На основе изложенного возникает вопрос: сможет ли когда-либо человек на место личного, обособленного сознания, которым обладает личность, приобрести такое общее сознание, которое заставляло бы его постоянно чувствовать себя частью «великого нравственного целого? По мнению Чаадаева, на этот вопрос можно ответить положительно, так как наряду с «чувством отдельной личности мы носим в сердце чувство связи с родиной, с семьей, с идейной средой, членами которой мы являемся... зародыш высшего сознания, несомненно в нас пребывает, он составляет даже самую сущность нашей природы» (Там же, с. 115).
Философ считает, что «теперешнее Я» не вложено в человека каким-то непреложным законом, что люди сами внесли его в свою душу, а все назначение человека состоит в разрушении его отдельного существа и в замене его существом совершенно социальным и безличным (Там же, с. 115).
Но если все-таки признать в человеке свободную волю, то возникают следующие вопросы: должна ли она иметь сходство или тождество с верховной волей?; имеет ли воля человека такую же силу свободы, как и верховная воля?; «сколько эта свободная человеческая воля может получить силы, если встретится с волею Вышнею, сольется с нею, исчезнет в ней?» (Там же, с. 155–156).
Пытаясь найти ответы на эти вопросы, Чаадаев переосмысливает божественную историю: «Ясно, что Бог, предоставив человеку свободу воли, отказался от части своего владычества в мире и представил место этому новому началу в мировом порядке; вот почему можно и должно ежечасно взывать к Нему о пришествии Царства Его на земле, т.е. о том, чтобы Он соблаговолил восстановить порядок вещей, господствовавший в мире, пока злоупотребление человеческой свободой еще не ввело в него зло» (Там же, с. 174).
Таким образом, философ доказывает существование двух законов: закона мира физического и закона мира нравственного. Закон физического мира, по Чаадаеву, имеет целью сохранение жизни физических существ природы, являющейся их совокупностью. Закон нравственного мира имеет целью сохранение жизни разумных существ и общества в целом.

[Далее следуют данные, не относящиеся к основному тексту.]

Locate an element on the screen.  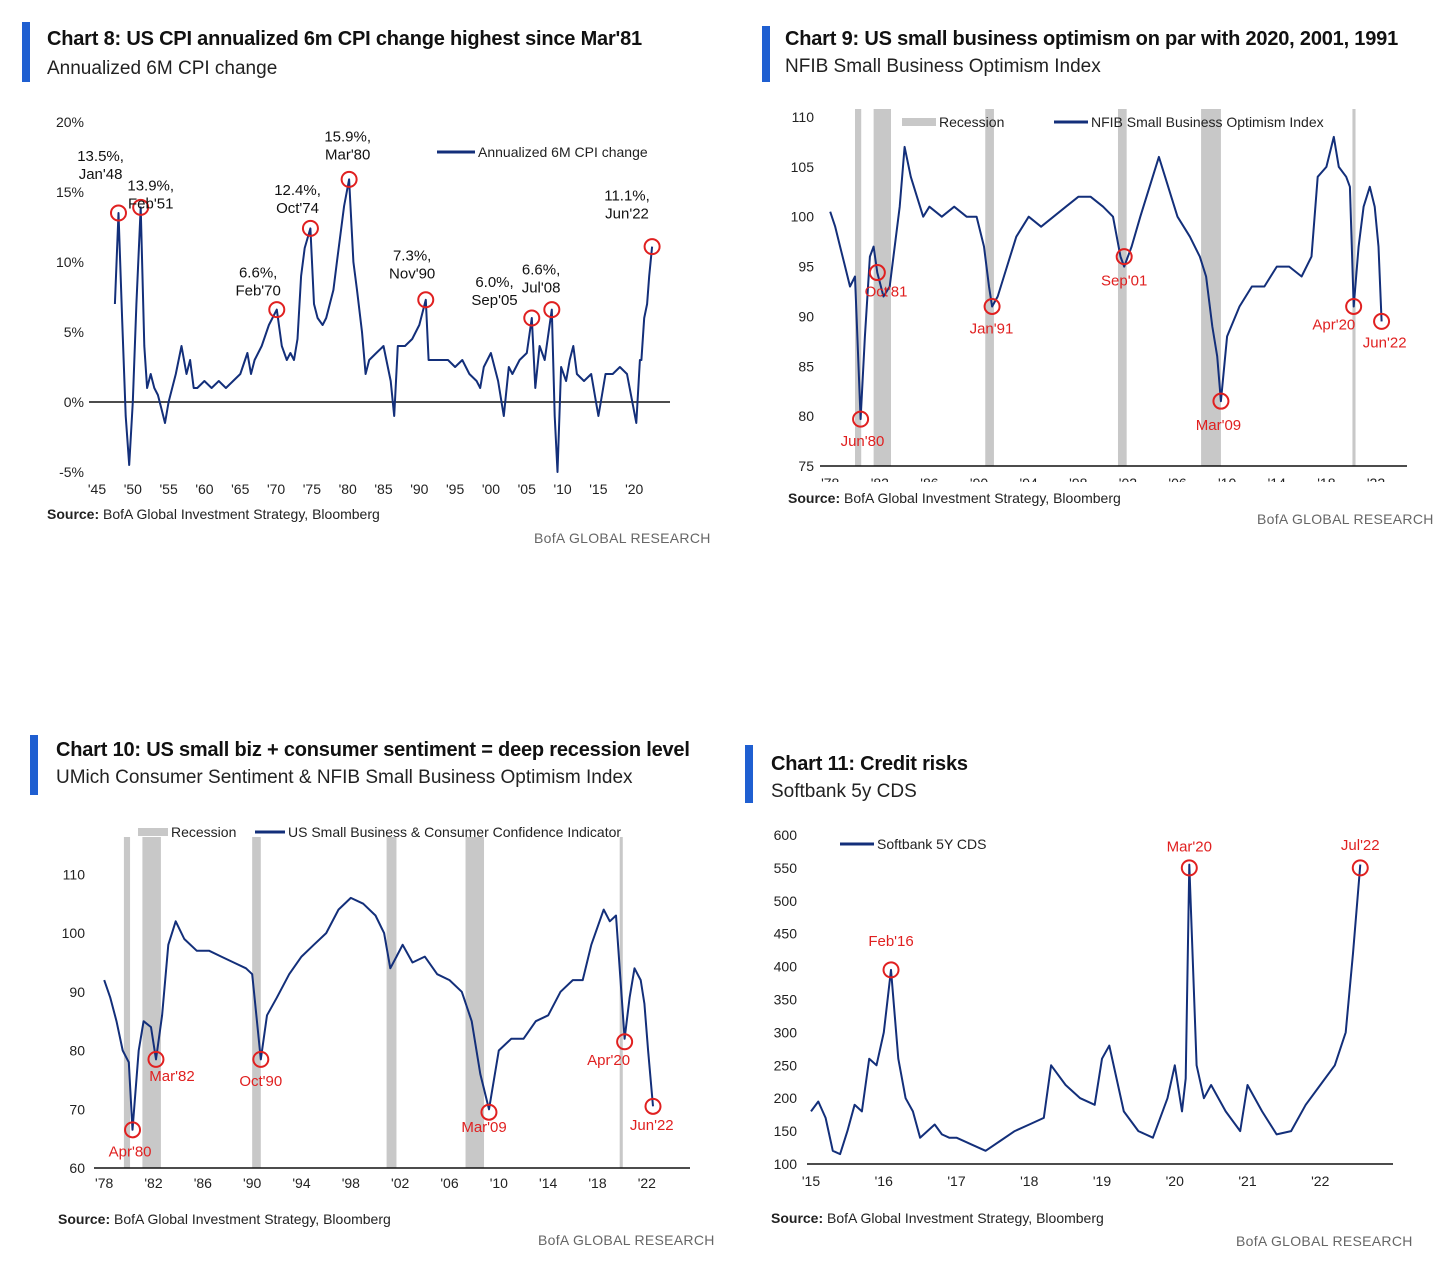
annotation-label: Apr'20 is located at coordinates (1334, 324).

В этой связи мыслитель приходит к выводу о том, что на самом деле эти два закона составляют единый закон, который действует совершенно тождественно в той и в другой области.
Этот универсальный закон Чаадаев называет законом жизни или законом бытия: «Он не подлежит ни развитию, ни выработке. Развивается, вырабатывается жизнь, бытие, – закон остается неизменным. Человек может, конечно, в силу своей разумной и свободной природы не постигать законов этой природы, или знать их в той или другой степени совершенно, или же, зная закон, не подчиняться ему. Но тем не менее закон пребывает всегда неизменным, и так же неизменно действие его на человека» (Там же, с. 194–195).

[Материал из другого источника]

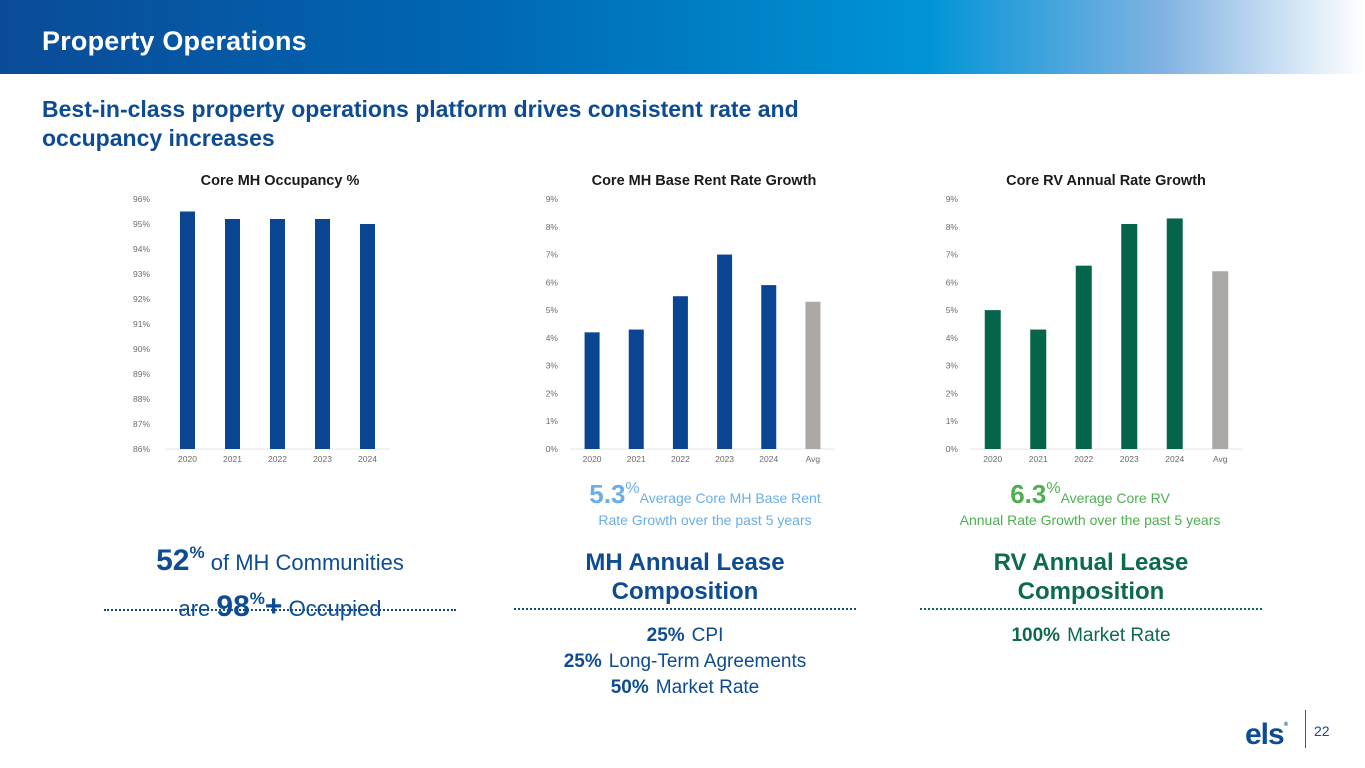 This screenshot has width=1365, height=768. I want to click on lease-pct: 25%, so click(666, 636). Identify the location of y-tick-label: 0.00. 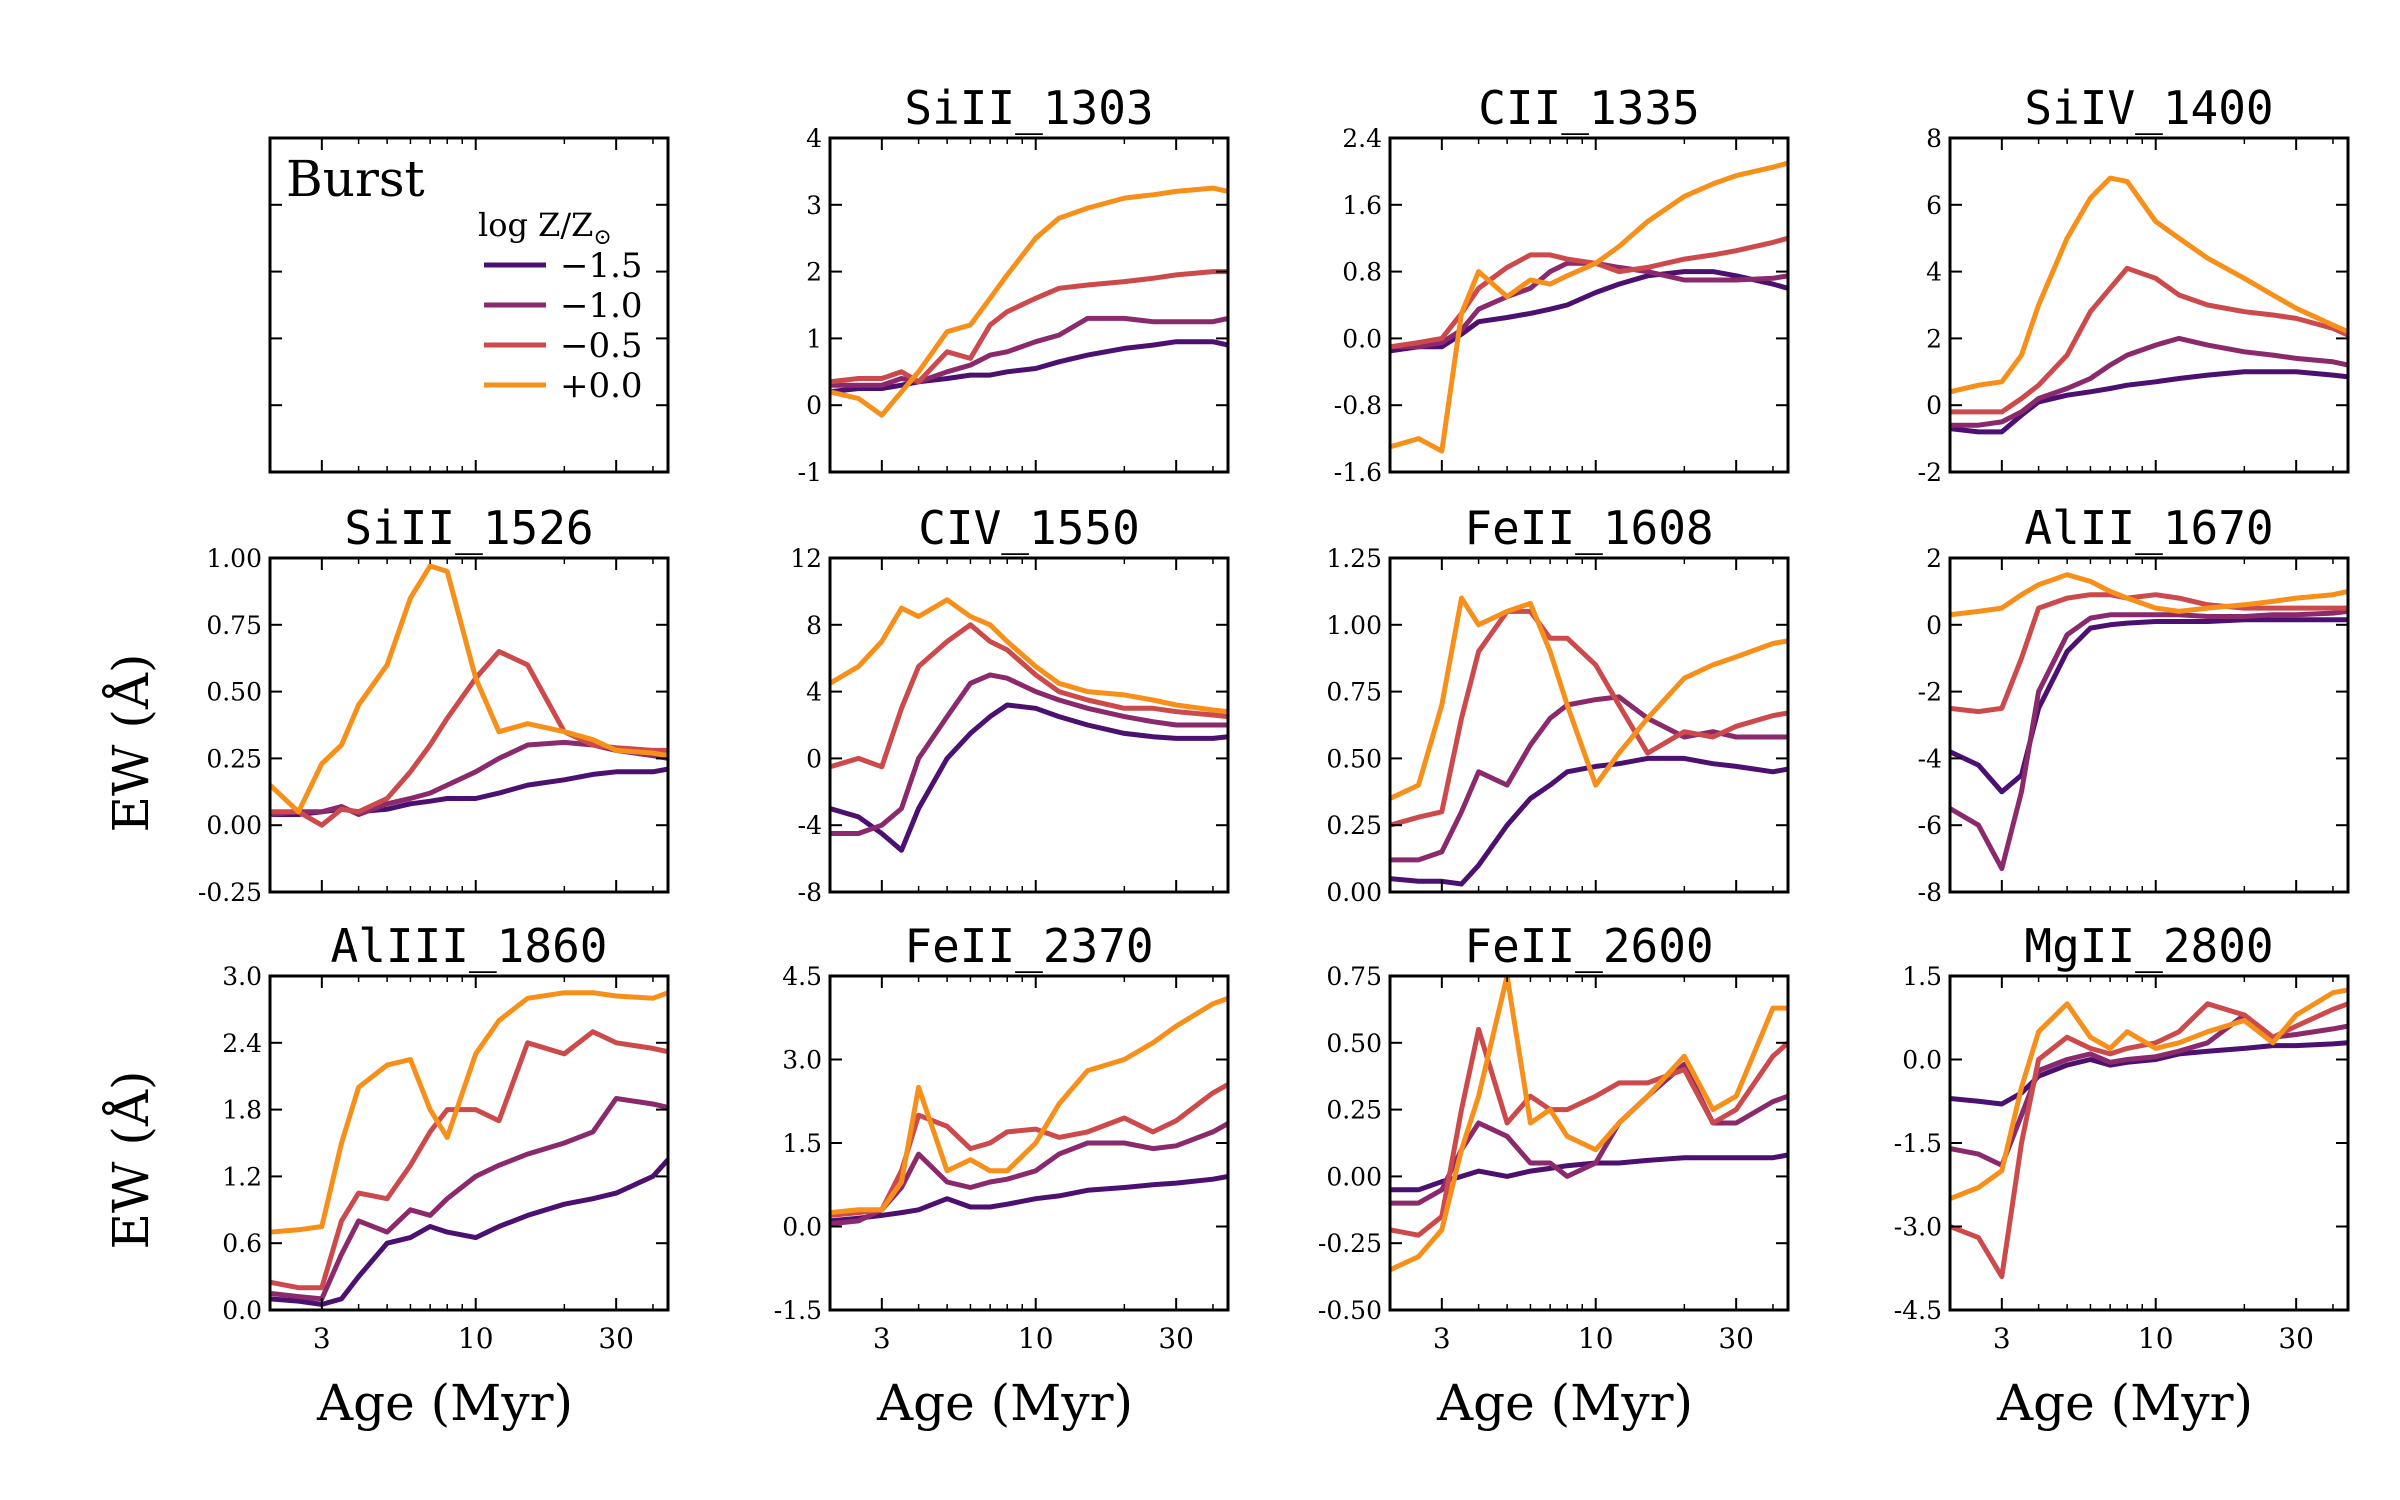
(1354, 1176).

Таким образом, мы видим, что согласно концепции Чаадаева божественная мудрость не пыталась затормозить движение истории, она не могла и не пыталась упразднить свободу в духовной области. Именно божественная мудрость «вложила в сердце человека задатки всех тех благ, которыми человеку дозволено пользоваться, и затем предоставила действовать человечеству» (Там же, с. 215).